Quel punto decisivo per rinascere, l’US lo guadagna un pomeriggio a Marina di Fola. Campo di terra battuta, fine aprile, è caldo come se la destinazione naturale di quella domenica fosse il mare, il vento porta in giro l’afa e il polverone del campo. La Folese è seconda, fermarla in casa sul pari significherebbe per l’US ricacciarla definitivamente alla fine dei sogni di gloria, vincere il campionato e tornare nel calcio che conta. Anche Antonio conta, la settimana corre frenetica, quella sola ora passa via più veloce del solito. Nei giorni che precedono la gara si comporta meglio di quanto non avesse mai fatto lì dentro, l’obiettivo è solo uno: domenica e una radiolina, sintonizzata sull’emittente locale e su poveri inviati sperduti a non essere ripagati di altro che non sia la loro folle passione di raccontare cose di calcio. È sabato e la richiesta è pronta, per via degli agenti, per essere inviata in via ufficiosa al direttore dell’istituto penitenziario: una radiolina, da tenere in cella per un’ora e tre quarti. La risposta arriva veloce, per conto della faccia triste e arresa dello stesso secondino: no, niente da fare.

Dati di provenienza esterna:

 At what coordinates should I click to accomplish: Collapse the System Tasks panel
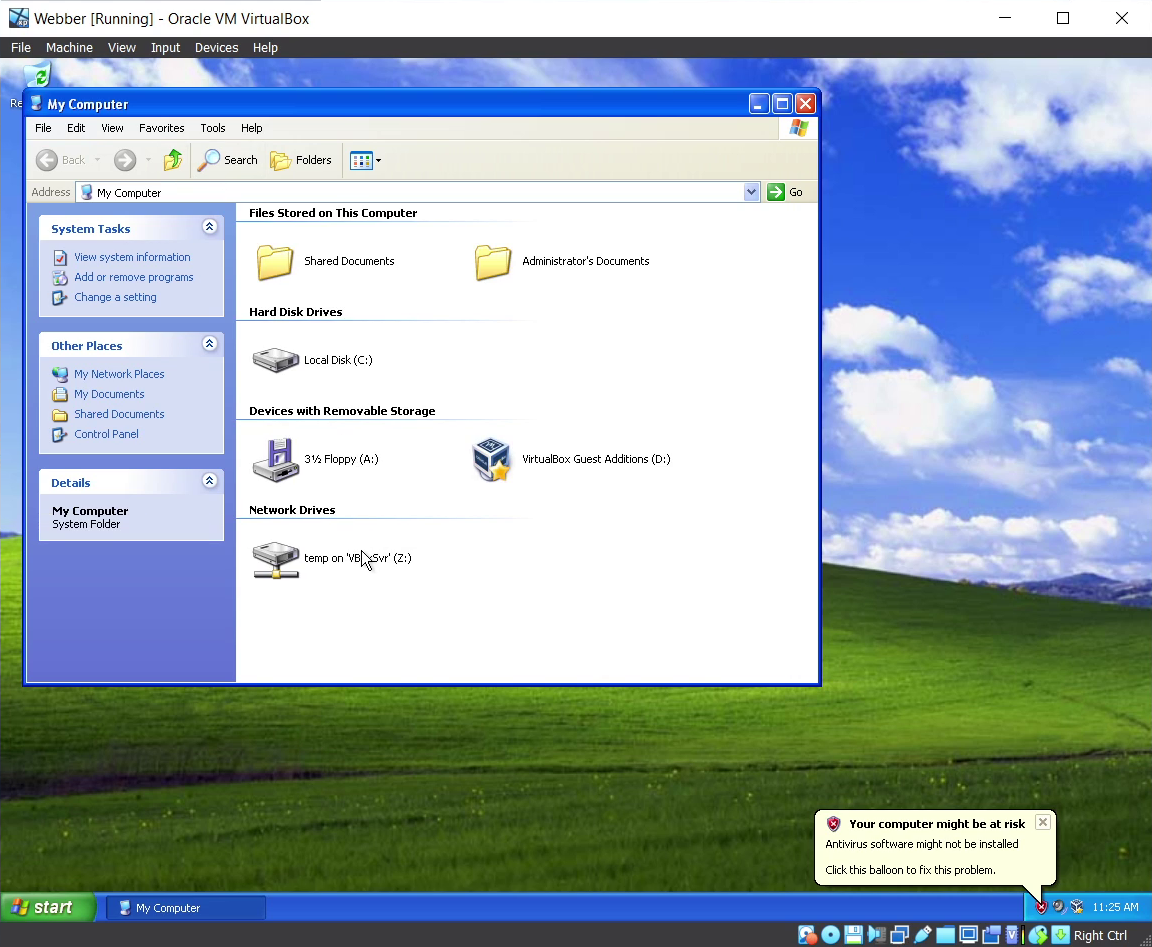(x=209, y=228)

Quel giorno Antonio soffre come se alla partita stesse assistendo davvero. Poggiato spalle al muro, le gambe tese per metà fuori dalla branda, vede le maglie biancoverdi entrare in campo e si eccita al fischio d’inizio, come qualunque tifoso, mentre la palla schizza per dare il via a quei magici 90 minuti. Si accorge della debolezza del terzino dell’US rispetto alla più fisica ala sinistra della Folese, bisogna correre ai ripari; elogia il suo numero 9 Ruzzone, che fa a botte col centrale avversario per aprirsi il campo, e magari andare a segnare come ha già fatto diciotto volte in campionato; muove il collo come a staccare di testa e simulare i rinvii del centromediano Scorcio, che di mestiere fa lo spazzapalloni dai pressi dell’area di rigore.

Antonio si agita, ansima, fa anche un po’ di casino, tanto che da un paio di celle ai lati protestano, ché vogliono dormire.
– Antò, e non rompere!
– Capo, non puoi capire, devo sapè quanto stiamo! (Sottovoce) Ascoltatela tu e dimmelo…
– Antò…

Si accuccia allora, Antonio, si addormenta, senza accorgersene, mentre la partita avanti, nella sua testa e sul campo. Ad un certo punto si sveglia, esultante, sorriso in faccia: ha sognato il pareggio decisivo del 7 Scorbuglia che l’ha messa tra palo e portiere. E resta euforico, per il resto della giornata. L’US ce l’ha fatta, bastava un pareggio e punto è stato, vorrebbe svegliare tutti e festeggiarli e abbracciare, perché la vita ricomincia e perché l’US ce l’ha fatta.
Anche se non ce l’ha fatta, ma lui, Antonio, non lo sa.